What is speech perception?
The perception of human speech signals involves a variety of phenomena that initially appear trivial but are actually exceedingly complex. The basic phenomena are the ability to perceive the same speech message correctly when it is presented by various speakers or by the same speaker performing under different conditions (the phenomenon of perceptual constancy); differences in the perceptual processing of speech and nonspeech sounds; the ability to discriminate among sounds from different speech-sound categories, but only poorly among sounds from within the same speech-sound category (categorical perception of speech); and the problems presented by the signal’s immediate speech sound (phonetic) context for the correct identification of the signal (the phenomenon of context-sensitive cues).
Each phenomenon is so complex primarily because of the nature of the speech signal. A spoken language is perceived by a native listener as a sequence of discrete units, commonly called words. The physical nature of the typical speech signal, however, is more accurately described as a continuous, complex acoustic wave. In this signal, not only the sounds associated with consecutive syllables but also the sounds of consecutive world often overlap considerably.

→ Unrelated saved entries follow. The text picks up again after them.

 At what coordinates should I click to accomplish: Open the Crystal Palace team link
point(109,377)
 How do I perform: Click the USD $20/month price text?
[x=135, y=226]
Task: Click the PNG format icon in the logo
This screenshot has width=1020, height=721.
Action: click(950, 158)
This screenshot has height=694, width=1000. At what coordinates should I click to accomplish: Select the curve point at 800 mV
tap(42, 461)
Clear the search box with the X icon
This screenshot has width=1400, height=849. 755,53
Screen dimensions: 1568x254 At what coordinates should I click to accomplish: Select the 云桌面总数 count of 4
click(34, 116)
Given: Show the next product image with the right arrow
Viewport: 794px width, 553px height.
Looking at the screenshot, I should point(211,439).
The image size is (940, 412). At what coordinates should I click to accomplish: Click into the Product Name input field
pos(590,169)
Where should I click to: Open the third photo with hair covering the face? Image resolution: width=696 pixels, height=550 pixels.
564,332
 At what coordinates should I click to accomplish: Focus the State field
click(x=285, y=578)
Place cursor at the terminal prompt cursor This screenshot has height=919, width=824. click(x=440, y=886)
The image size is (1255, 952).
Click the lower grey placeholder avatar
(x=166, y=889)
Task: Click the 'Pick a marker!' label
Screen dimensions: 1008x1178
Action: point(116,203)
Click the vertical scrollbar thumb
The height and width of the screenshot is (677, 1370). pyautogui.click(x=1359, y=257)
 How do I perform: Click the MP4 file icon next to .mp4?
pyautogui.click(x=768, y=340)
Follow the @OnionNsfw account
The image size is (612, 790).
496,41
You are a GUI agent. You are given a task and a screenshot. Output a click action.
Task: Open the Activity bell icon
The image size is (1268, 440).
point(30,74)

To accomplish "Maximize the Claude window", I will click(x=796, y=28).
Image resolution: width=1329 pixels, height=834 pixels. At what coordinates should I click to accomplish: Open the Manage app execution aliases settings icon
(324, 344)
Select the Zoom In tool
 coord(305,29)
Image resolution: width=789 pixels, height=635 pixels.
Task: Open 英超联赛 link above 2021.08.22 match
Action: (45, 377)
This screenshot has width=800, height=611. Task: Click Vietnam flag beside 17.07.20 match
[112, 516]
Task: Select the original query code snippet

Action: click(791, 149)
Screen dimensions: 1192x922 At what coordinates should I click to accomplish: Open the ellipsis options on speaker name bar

The ultimate goal of speech perception research is the development of a theory that explains the various phenomena associated with the perception of the human speech signal. To achieve this goal, researchers need two basic types of information: a detailed description of the speech signal, to test whether any acoustic cues exist that could be used by listeners; and accurate measurements of the acts of speech perception, to test hypotheses related to the different theories of speech perception.
When describing the speech signal for a given language, researchers have noted that the signal is composed of a set of basic units called phonemes, which are considered to be the smallest units of speech. The phonemes can be thought of (though this analogy is imprecise) as corresponding somewhat to the letters in a written word. For example, American English is said to contain twenty-five consonant phonemes and seventeen vowel phonemes. The distinction between consonant and vowel speech sounds is based on the degree to which the vocal tract is closed. Consonants are generated with partial or complete closure of the vocal tract during some point of their production. Vowels are created with the vocal tract in a more open state.
Consonants are produced by closing or nearly closing the vocal tract, so they contain relatively little acoustic energy. Because of the dynamic changes occurring in the shape of the resonant cavities of the vocal tract during consonant production, the consonants are difficult to specify exactly in terms of acoustic patterns. Consonants commonly contain bursts of noise, rapid changes of frequencies, or even brief periods of silence, which all may take place within twenty-thousandths of a second.
Vowels have less complex acoustical characteristics, primarily because they are produced with the vocal tract open and do not change its shape so dramatically. They are of relatively long duration and tend to have more constant acoustical features than consonants. The most important features of vowel sounds are their formants, which are narrow ranges of sound frequencies that become enhanced during vowel production. The formants result from basic physical characteristics of the vocal tract, chief among these being its shape for a particular vowel, which cause most of the vocal frequencies to become suppressed, while only a few narrow bands of frequencies (the formants) are reinforced. Formants are numbered in increasing order from the lowest- to the highest-frequency band. The relative-frequency relationships among the formants of a vowel sound characterize that vowel.
Experiments show that the vowel sounds in English speech can be distinguished from one another by reference to the frequency values of formants one and two. For any given vowel sound, however, there is a range of frequencies that typically occurs for the formants, depending on the person speaking and the conditions under which the individual speaks. There is even some overlap between the ranges for some vowels.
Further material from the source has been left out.